Where were you when...
...Heath Ledger died.
I sat flat footed on the edge of my mauve colored scum ridden tub fighting the attack of mildew upon the once iridescent white tiles that surrounded my shower. The air of cable mediocrity surrounded me, however I fought with a modern enlightenment as I streamed The Decemberists from my Ipod to disperse any thoughts or shall I say fear of becoming one of the previous generation. As this threshold of mildew fighting domestication was setting in and as the bleach and Ammonia-free compound(I hope ammonia-free, for sulfuric acid would create one hell of counter-story to Mr. Ledger's death)worked their magic in defuncting the life of the mildew that had set in, one thought crossed my mind, "This grout is fucked."
A couple hours later, as I sat in triumph filling my under satisfied stomach and affixing my glory in my victory over mildew and grime, my roommate meandered into the kitchen and brought me the news: "Heath Ledger just died." In that moment, a sudden melancholy drifted from nowhere seen, and covered me placidly. I really could not and still cannot tell of all the roles that I have seen Mr. Ledger play. Moreover, I can't speak of any characters that this young man has played which has made me rethink the characterizations of breathing life anew. However, in that moment of circumspect knowledge, I was totally overcome. Death had taken a lethargic grip on my legs, and the weight of my shoes was burdensome with the dredging of fear. I needed to throw up.
At first, I fought off this thought process. Next, I stumbled down the supposed road of the less traveled, and wanted to argue what a moronic selfish role Mr. Ledger has just played. I was stalwart in anger and created tirades in my mind at which I would open fire upon the next young person who came at me with this "tragic" news of another star's downfall. But after that feeling of "holiness" dispelled me, I then parlayed my fear and defunction to shear proximity. Come on, I and my small social circle live in the city that Mr. Ledger's body was found in. The apartment where the paparazi fought for hours trying to get the corpse shot, was not more than a seven minute walk from where I work, and where the likes of Ledger and those of his sort come to shop and not be bothered. Surely it was the factor of proximity that was making me downright morose.

DATA SHOWN:
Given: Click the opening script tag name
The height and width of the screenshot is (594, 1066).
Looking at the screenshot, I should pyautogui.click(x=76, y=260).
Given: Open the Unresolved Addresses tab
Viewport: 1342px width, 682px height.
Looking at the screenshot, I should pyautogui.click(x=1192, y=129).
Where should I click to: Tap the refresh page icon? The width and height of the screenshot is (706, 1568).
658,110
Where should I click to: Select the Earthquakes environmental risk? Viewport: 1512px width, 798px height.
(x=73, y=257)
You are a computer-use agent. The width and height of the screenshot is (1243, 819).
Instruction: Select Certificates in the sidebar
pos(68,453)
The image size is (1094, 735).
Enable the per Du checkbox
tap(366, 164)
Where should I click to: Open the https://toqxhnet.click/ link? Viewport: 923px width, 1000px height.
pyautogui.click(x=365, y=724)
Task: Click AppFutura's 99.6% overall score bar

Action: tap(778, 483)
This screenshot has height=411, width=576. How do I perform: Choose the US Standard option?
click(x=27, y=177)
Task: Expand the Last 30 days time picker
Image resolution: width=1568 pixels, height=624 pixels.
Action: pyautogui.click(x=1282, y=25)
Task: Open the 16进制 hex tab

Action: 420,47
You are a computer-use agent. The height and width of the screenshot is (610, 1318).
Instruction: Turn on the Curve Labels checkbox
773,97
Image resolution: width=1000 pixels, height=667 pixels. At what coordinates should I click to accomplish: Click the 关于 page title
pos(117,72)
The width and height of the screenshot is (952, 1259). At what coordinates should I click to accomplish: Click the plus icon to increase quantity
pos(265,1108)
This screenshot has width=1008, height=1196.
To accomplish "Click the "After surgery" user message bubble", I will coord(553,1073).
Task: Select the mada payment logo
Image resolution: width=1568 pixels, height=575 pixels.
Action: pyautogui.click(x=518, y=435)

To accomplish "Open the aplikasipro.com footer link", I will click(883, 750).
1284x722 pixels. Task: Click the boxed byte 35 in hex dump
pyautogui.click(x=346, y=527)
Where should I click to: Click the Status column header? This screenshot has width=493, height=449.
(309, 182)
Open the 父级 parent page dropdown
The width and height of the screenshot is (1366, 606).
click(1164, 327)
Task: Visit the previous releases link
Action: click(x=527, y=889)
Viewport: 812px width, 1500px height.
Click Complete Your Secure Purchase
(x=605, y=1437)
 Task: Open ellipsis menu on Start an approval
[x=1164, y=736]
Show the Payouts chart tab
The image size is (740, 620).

DIRECTIONS:
1. In the records, replace "Choose" with "Pick" and write out again the lines from the one with "Where should I click to: Open" up to and including the one with "click(x=27, y=177)". Leave everything else in those lines unchanged.
2. Carry on the essay about hearing of Heath Ledger's death, starting after its last sentence.

EXPECTED OUTPUTS:
1.
Where should I click to: Open the https://toqxhnet.click/ link? Viewport: 923px width, 1000px height.
pyautogui.click(x=365, y=724)
Task: Click AppFutura's 99.6% overall score bar

Action: tap(778, 483)
This screenshot has height=411, width=576. How do I perform: Pick the US Standard option?
click(x=27, y=177)

2.
However, later that day, as I got off the train to meet a friend, I had received three new messages inquiring of me if I had heard the news. I was dumbfounded, because these messages were from persons not found in this city, but friends from all over the country; all persons of my age who were shocked by the news. And as the night progressed and I found myself in different locales all throughout the city, a steady stream, or shall I say, a quiet and cumbersome hum filled the air from people who were shocked and misled by this tragedy.
By the end of the evening, I still sat wondering what was so tragic about this event. I know death is awakening and fear inducing, but yet it happens every day. Also, when something happens to a person that most would describe as a "star," everyone begins to talk and discuss retrospectively about the befores and afters and guesses at what was and what will become; but yet there was something different about this young star's death. A striking young lady I know compared Ledger to the tragic all too-short life of James Dean. And at first, I had my fists up ready to box away in a controlled argumentitive stance how in no way is Ledger and James Dean the same being; nor is their deaths any way similar.
But after postulating over this for more than just a second, and after I allowed my thoughts to till through the small amount of speculative information I had, I drifted to the comparison and labeled it as somewhat true. Heath Ledger is from our generation. He can't be too much older than me, and for that his death becomes so much more real. I know a drug induced overdose is nothing to be glorified nor exhalted, and that by no means is where I am going, but in his death there is a definite tragedy. On the verge of a career that would seem to be going somewhere, in a man who was steadily out of the spotlight, but yet known for who he was becoming, was who I saw Heath Ledger as. And then without no report or any tell of mishap, a sudden tragic death becomes us all.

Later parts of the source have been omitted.